Saving Jack and Jill – Learning Disabilities
What the experts never told you about preventing dyslexia
In medicine, the Chinese focus on prevention while westerners focus on treatment. Unfortunately, we focus on learning problems much the same way. Prevention of most learning disabilities is possible and so much more effective than treatment after the fact.
I hate to admit that one of the most embarrassing times in my life was when the elementary school notified me that my 4th-grade son needed to stay after school twice a week for remedial reading class. How could I, the early-reading and gifted-child expert, have a son who couldn’t read on grade level? He was struggling with comprehension and spelling. What a wake-up call for me! I had been too busy with my career to notice my son’s lapse.
After a couple of months of school tutoring, he hadn’t improved much in reading comprehension, so I pulled him out of the after-school classes and fixed it at home. My son didn’t really have a learning disability; what he had was perfectionism and impatience.
He was too impatient to take the time to sound out big words, then upset if he didn’t get them right the first time. The teacher’s “help”, as is often the case, was to tell him to guess at the word based on context. What a confusing, horrible method, yet pretty universal.
So what was the fix? I realized that too much sight-reading at school had trumped the preschool phonics lessons I had given him years ago at home. I simply started having my son read chapter books (no pictures) out loud to me. We started with an Animorphs series book, which has a higher vocabulary.
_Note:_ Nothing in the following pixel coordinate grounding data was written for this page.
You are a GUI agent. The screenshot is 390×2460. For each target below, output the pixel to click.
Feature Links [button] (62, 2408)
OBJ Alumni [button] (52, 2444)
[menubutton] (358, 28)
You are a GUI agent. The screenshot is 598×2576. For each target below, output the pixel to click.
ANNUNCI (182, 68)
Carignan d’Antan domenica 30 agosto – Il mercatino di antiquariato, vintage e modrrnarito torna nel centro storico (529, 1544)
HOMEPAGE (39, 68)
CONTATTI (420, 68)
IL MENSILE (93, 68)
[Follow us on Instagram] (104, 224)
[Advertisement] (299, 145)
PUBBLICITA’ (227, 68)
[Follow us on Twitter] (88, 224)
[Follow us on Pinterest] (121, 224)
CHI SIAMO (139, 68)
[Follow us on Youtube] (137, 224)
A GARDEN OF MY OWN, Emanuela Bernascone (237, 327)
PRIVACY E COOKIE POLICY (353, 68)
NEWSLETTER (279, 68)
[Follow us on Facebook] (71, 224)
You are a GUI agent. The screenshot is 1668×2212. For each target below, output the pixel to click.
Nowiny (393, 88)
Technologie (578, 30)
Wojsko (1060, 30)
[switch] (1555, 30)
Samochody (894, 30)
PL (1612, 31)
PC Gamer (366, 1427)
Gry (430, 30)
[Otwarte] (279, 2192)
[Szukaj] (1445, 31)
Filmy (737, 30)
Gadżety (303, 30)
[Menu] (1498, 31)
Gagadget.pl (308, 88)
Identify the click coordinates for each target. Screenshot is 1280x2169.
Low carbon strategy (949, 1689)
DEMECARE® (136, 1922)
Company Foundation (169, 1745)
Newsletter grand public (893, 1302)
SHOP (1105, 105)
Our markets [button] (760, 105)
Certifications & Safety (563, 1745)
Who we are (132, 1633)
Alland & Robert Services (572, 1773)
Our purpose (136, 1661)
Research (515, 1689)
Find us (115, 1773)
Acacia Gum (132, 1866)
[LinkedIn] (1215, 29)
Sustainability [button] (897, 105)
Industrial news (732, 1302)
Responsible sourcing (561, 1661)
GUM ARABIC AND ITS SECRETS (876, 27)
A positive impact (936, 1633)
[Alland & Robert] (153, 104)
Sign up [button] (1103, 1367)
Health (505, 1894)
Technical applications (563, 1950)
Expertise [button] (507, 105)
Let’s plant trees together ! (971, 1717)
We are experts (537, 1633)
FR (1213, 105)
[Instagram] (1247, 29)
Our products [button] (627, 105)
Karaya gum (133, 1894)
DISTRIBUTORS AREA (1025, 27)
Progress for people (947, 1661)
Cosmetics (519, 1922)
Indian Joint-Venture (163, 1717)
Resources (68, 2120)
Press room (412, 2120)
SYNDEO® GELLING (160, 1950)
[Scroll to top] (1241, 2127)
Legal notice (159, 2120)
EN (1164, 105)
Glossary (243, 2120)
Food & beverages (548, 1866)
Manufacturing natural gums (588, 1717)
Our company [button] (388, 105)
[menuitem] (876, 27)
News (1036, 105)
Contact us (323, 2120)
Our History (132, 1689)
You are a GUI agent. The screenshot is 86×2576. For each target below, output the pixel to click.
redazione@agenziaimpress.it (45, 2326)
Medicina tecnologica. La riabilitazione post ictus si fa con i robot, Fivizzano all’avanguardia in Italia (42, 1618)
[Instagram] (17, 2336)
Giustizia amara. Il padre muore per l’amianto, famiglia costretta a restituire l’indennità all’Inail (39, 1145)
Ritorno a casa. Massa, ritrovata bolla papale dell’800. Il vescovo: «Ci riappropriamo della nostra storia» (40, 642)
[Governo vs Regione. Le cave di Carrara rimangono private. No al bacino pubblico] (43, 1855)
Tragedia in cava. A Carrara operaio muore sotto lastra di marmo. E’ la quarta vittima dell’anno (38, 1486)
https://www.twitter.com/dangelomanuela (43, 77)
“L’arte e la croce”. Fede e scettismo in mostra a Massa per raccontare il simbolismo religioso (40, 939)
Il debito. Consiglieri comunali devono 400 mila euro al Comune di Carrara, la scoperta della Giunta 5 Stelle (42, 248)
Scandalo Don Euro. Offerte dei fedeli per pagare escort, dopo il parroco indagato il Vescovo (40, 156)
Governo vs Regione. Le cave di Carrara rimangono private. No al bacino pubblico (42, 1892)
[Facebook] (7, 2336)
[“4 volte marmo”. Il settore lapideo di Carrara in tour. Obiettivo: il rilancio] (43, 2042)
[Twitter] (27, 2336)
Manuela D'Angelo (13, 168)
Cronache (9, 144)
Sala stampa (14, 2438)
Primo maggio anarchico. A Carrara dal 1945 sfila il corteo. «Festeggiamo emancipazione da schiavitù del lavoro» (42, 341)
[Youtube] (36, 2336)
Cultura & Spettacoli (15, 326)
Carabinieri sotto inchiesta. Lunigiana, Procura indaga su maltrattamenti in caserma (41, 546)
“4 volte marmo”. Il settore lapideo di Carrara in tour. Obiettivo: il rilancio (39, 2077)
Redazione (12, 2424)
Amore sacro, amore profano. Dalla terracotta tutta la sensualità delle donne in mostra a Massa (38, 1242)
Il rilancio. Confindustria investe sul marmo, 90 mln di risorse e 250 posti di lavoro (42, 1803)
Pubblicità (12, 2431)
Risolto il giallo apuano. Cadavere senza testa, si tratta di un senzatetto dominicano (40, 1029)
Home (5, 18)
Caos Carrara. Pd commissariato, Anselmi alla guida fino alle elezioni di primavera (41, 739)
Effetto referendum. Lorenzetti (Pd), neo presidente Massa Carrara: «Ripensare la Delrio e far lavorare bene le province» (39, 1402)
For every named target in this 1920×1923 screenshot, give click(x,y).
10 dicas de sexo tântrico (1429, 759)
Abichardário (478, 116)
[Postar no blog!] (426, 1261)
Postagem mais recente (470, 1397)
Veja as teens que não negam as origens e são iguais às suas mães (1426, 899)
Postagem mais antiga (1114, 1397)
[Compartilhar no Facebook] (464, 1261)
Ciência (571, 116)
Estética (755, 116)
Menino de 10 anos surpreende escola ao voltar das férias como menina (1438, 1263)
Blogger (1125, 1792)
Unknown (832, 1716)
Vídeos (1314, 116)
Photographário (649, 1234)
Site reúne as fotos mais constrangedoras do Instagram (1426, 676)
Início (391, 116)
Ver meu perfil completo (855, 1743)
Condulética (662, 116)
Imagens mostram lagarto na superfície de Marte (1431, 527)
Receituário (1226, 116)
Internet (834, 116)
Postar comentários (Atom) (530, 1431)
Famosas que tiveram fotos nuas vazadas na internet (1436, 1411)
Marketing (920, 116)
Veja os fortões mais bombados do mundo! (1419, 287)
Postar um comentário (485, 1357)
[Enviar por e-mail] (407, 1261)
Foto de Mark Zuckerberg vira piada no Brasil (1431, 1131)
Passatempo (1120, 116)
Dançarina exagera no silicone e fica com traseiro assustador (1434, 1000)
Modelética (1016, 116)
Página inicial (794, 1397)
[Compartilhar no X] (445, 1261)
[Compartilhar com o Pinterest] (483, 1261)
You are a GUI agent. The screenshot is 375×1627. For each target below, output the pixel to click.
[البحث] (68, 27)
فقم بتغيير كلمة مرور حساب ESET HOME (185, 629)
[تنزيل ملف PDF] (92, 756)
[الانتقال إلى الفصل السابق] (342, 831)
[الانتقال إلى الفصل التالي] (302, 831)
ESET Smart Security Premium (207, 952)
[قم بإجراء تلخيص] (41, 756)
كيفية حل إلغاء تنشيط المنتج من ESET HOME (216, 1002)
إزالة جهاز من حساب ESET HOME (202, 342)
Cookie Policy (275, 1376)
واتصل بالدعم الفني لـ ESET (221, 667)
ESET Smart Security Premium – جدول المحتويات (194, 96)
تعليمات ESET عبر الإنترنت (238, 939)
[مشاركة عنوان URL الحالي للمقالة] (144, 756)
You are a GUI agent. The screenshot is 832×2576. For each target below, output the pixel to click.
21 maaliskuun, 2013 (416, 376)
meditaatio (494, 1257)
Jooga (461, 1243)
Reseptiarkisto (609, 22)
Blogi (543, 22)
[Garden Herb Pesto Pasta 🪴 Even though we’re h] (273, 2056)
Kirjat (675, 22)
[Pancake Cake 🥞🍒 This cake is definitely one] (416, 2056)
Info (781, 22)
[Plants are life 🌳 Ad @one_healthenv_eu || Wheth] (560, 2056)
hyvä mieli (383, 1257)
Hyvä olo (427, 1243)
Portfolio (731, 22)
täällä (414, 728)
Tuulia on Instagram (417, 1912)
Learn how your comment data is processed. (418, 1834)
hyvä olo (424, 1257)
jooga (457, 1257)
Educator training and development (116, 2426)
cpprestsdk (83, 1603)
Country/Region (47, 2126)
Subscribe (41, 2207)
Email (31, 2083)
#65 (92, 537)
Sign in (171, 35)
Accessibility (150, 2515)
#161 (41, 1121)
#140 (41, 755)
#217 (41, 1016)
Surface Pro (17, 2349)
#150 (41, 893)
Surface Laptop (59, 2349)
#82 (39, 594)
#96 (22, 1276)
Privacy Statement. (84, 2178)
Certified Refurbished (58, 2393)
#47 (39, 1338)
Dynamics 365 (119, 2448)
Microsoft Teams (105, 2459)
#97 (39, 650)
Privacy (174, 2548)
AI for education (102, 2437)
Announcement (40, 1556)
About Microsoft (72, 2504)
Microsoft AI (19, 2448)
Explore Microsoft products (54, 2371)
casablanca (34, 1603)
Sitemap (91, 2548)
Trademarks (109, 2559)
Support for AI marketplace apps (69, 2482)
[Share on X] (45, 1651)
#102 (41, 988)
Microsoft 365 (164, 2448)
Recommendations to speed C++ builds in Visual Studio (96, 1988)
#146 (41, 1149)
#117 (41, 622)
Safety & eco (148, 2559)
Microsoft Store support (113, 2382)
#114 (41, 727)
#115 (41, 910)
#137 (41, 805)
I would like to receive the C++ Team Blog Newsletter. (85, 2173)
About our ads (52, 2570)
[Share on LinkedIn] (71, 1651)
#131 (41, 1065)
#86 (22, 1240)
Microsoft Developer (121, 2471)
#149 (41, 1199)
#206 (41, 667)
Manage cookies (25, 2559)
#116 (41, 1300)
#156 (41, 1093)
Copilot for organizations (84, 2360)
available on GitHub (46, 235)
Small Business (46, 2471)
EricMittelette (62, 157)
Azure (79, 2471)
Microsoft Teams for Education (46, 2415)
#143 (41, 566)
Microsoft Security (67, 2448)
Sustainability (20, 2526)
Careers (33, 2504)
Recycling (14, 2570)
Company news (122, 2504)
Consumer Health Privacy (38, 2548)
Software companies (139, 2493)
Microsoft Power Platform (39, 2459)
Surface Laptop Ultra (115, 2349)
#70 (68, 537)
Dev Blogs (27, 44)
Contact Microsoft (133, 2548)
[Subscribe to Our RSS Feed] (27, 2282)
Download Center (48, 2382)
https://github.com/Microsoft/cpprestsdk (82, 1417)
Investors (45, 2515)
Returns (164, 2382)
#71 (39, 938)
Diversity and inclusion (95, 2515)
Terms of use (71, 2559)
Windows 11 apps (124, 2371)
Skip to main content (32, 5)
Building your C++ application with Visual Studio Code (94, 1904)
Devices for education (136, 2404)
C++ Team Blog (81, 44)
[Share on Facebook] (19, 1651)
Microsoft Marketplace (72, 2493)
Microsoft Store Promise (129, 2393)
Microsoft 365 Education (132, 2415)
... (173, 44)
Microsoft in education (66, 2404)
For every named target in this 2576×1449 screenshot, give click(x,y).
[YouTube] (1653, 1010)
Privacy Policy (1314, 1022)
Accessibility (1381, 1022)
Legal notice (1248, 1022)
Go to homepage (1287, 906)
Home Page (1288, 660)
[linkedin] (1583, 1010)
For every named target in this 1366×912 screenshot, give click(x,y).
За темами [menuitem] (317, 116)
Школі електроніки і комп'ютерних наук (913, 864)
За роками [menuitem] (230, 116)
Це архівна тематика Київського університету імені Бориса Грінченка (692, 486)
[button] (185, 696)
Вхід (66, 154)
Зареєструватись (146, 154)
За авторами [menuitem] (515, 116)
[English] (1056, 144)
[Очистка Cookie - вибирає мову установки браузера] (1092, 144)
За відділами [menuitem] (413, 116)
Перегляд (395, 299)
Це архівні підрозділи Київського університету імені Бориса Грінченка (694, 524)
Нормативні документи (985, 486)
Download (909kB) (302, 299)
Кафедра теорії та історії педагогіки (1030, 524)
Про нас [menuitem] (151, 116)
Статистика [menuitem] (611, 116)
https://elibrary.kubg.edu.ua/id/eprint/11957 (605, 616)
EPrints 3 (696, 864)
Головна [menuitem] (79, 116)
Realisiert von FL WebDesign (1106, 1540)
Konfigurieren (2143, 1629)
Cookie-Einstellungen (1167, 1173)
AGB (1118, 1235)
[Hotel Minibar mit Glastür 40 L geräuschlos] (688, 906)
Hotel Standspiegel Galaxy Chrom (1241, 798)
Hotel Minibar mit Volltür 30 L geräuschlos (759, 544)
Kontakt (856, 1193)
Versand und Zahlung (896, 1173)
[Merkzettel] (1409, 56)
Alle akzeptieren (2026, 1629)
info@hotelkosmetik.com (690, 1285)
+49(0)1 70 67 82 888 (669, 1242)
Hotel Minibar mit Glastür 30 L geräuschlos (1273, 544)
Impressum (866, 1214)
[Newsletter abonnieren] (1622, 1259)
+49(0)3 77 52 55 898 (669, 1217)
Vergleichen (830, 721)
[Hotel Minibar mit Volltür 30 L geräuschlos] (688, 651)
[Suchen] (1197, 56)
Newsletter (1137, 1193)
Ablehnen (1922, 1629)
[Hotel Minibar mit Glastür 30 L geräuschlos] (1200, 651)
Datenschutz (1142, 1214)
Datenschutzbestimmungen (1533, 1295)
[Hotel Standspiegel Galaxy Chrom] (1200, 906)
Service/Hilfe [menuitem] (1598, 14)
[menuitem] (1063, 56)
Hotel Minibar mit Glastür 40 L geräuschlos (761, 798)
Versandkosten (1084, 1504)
When he came upon an unknown word, I had him take the time to break it up into smaller syllables and sound out each separately, then string them together. If he still didn’t recognize the word, we discussed its meaning. In only a couple of sessions, my son started choosing chapter books from the library and reading all by himself at home. His spelling also began to improve.
We are still working on his writing because he doesn’t have the patience to get his ideas down on paper, easily. But he will. One thing I noticed, that the schools missed, is that my son has a disconnect somewhere in his brain between having a thought and writing it down.
He could tell me about his last-night’s dream, but he couldn’t write it down as a story for me. Something got lost in translation. The schools thought he was just lazy or stubborn. His IQ is above average, so no one realized he has a problem.
Thank goodness for “mothers’ intuition.” I got out my Flip® video camera and taped my son while he told me about his dreams. Then we played the video on our TV. My son watched and listened to himself tell the story, sentence by sentence. I would pause the video after each sentence and have him write it down. It worked really well! I suppose a tape recorder might help, too, if no video is available.
Recording my son and re-playing it, helped make a connection in his brain for him to get his ideas down on paper. Basically, we slowed down the thought-process for him, and bypassed the frustration of forgetting things before getting them translated through his hand onto the paper. We could re-play anything he missed. It worked well, and he began to feel successful with writing.
Another frustration for my son was that he is a slow, tedious writer. He is a perfectionist and is too careful with forming his letters. The video allowed him to write at his pace without losing the thoughts in his head. It also kept him more focused because we could re-play parts if he was distracted.
In the past, the slow act of writing could itself be a distraction for him, then a frustration with a lost thought. In school he would often crumple up his papers and quit. Teachers assumed he was having a “bipolar moment” and missed the word-disconnect between his ears, eyes, brain, and hands. We are teaching him cursive writing to overcome this.
What parents do now may determine if their child’s learning disability is a stumbling block or a stepping stone. My son would have never thought of a solution on his own, which is why direct-instruction from adults is so important (and why some of the “unschooling” movement’s ideas don’t sit well with me – more in Vol. 6 of It's Not Rocket Surgery!).
For a child, twenty minutes with a parent can mean more in cognitive improvement than six hours with a teacher, as shown by Hartman Rector, Jr. (Vol. 11), and others. Parents need to be involved, whether their children attend public, private, or home school.
We will discuss the paradox of resource class later in Vol. 9 of It's Not Rocket Surgery! In short, sight-reading and public school remediation classes often destroy self-esteem without much progress. Kids don’t let each other be too smart or too stupid without teasing.
And commercial remediation such as Kumon® or Sylvan® can cost parents an arm & a leg. Why should they have to pay to fix what schools do to their children? They already paid their school taxes!
As researcher Dr. Samuel Blumenfeld says, “Dyslexia can be artificially induced in school (by sight-reading),” and “Dyslexia: the disease you get in school.”